**EXERCISE INSTRUCTIONS**
Transcribe exactly the line in which "The width and height of the screenshot is (649, 577)." occurs, plus every line that comes after it up to the end of the entries.

**PROVIDED MATERIAL**
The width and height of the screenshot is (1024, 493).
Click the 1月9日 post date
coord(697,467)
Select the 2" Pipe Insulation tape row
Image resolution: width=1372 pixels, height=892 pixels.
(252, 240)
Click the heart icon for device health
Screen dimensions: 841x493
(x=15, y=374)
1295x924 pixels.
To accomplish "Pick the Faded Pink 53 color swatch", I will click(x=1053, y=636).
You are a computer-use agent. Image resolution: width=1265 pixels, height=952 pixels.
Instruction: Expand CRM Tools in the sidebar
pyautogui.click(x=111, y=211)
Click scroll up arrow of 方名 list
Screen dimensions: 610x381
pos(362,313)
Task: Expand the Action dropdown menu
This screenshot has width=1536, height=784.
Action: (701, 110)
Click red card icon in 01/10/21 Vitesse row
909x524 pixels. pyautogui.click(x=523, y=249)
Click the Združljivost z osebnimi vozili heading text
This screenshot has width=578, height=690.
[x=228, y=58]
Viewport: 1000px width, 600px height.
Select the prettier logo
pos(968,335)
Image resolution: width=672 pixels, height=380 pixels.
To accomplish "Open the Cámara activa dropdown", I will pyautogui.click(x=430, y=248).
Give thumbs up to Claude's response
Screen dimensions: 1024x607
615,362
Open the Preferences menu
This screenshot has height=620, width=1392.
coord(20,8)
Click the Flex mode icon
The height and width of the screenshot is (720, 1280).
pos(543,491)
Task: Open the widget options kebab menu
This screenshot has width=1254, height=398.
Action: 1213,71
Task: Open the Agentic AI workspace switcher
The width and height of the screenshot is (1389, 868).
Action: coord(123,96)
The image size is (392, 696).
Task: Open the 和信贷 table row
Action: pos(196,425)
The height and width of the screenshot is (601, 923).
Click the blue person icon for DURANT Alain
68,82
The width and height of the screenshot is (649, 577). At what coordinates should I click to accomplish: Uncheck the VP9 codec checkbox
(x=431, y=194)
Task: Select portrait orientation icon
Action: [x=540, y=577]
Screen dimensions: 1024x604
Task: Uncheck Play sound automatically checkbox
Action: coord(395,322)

**TASK ANSWER**
The width and height of the screenshot is (649, 577). At what coordinates should I click to accomplish: Uncheck the VP9 codec checkbox
(x=431, y=194)
Task: Select portrait orientation icon
Action: [x=540, y=577]
Screen dimensions: 1024x604
Task: Uncheck Play sound automatically checkbox
Action: coord(395,322)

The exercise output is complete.